Sum Types are still themselves Types. The Sum Type itself like `int | string` is a Type. That Type generally only provides the intersection of methods/abilities, which depending on the language might only be a `toString()` method and the `+` operator (such as if the language uses that operator for string concatenation and also supports implicit conversions between int and string). The only safe things to do are the methods both types in the Sum support, so that intersection is an important tool to a type system with good Sum Types support.
But the other part of it is that Sum Types are still made up of types with their own unique shapes. When you pattern match a Sum Type you "narrow" it to a specific type. You can narrow an `int | string` to an `int` and then subtract something from it or multiply something with it. You can narrow it to a `string` and do things only strings can do like `.split(',')`. Both types are still "preserved" as unique types inside the Sum Type. A good compiler tests your type narrowing in the same way that a good OOP compiler will typecheck most of your casts to higher or lower types in an inheritance tree.
Given those cast checks, it's often more the case that you want to implement Sum Types as inheritance trees with casts, because the compiler will be doing more of the safety work.
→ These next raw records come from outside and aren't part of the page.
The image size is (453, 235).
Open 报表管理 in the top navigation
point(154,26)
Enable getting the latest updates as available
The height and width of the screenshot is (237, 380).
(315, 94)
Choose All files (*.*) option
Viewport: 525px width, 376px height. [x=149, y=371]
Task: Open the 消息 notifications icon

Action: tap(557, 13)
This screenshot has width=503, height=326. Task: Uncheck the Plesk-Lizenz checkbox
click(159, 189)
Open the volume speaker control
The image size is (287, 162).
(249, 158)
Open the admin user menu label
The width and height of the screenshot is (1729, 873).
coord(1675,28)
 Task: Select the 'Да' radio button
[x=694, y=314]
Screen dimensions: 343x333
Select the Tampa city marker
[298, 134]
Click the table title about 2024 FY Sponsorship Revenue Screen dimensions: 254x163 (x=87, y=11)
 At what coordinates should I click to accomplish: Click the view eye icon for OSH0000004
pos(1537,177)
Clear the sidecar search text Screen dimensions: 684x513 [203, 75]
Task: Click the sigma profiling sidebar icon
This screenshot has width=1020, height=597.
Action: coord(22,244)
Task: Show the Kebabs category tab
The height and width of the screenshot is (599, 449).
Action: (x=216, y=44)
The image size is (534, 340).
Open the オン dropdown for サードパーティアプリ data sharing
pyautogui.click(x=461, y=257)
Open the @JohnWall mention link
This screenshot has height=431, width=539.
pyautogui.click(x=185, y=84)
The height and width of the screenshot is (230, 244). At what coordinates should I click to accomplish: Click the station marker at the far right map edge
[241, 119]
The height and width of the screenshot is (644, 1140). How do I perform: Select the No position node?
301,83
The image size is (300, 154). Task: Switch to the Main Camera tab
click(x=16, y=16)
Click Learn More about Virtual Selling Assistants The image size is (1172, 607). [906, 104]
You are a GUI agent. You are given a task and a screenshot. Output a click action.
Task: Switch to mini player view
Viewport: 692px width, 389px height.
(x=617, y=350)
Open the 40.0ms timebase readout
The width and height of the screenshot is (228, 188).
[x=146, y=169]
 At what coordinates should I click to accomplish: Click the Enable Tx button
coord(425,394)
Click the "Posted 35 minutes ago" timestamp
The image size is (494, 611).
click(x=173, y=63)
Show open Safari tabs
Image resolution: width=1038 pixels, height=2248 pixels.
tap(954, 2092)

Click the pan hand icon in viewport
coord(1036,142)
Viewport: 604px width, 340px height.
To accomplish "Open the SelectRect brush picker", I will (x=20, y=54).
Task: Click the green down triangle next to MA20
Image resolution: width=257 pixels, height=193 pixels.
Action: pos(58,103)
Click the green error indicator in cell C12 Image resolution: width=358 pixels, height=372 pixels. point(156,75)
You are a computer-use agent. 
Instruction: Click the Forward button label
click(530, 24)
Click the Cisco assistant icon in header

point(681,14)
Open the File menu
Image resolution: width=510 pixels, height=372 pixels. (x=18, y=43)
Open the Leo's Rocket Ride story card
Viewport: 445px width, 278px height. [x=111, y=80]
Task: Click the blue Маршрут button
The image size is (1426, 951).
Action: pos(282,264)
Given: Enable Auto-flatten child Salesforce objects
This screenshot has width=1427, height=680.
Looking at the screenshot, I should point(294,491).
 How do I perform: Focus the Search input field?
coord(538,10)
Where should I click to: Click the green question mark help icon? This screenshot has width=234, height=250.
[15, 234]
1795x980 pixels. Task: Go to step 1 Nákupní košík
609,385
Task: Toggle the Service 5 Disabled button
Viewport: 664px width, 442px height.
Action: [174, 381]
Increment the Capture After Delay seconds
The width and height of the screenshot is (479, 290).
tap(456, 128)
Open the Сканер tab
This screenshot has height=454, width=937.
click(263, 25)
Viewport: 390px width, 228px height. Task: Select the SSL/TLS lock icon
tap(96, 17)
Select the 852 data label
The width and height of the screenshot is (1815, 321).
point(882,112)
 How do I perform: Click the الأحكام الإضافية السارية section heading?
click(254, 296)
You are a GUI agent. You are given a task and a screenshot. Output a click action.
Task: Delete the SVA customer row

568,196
You write a base-class, probably abstract, to represent the Sum with only the intersection methods/operator overloads, then leaf classes, probably sealed/final, for each possible interior type the Sum can be, and use type checks to narrow to the leaf classes or cast back up to the SumType as necessary.
That's actually a lot of work in most OOP languages to build. The thing about Sum Types in languages that support them is that a lot of that from pattern matching/narrowing, to computing the intersection of two types, is free/cheap/easy from those compilers. The compiler understands `int | string` directly, rather than needing to build by hand a class IntOrString with sub-types IntOrStringInt and IntOrStringString. (It start to get out of hand when you start adding more types to the sum. IntOrStringOrBoolIntOrString for narrowing from `int | string | bool` down to `int | string`, for instance, which in OOP maybe can't be the same type as IntOrString alone depending on how you want to narrow/expand your sum types.)
(Also, not to get too much into the weeds but building a class structure like that is also more like a specialization of Sum Types called Discriminated Unions because each possibility in the Sum Type has a special "name" that can be used to discriminate one from the other. A lot of people that want Sum Types really just want Discriminated Unions, but you can build Discriminated Unions easily inside a Sum Type system without native support for it, but you can't as easily build richer Sum Types with just Discriminated Unions. In Typescript you will see a lot of Discriminated Unions built with a `type` field of some kind, often a string but sometimes an enum or symbol, which would also resemble your solution, but again the key difference is all the types that are summed together may have entirely different shapes and Typescript supports the sum type intersection calculations automatically, so maybe the top level sum just has the `type` field itself and nothing else, but you can use that `type` field to narrow to very specific shapes.)
https://altair.com/inspire
It identifies features as such even from step.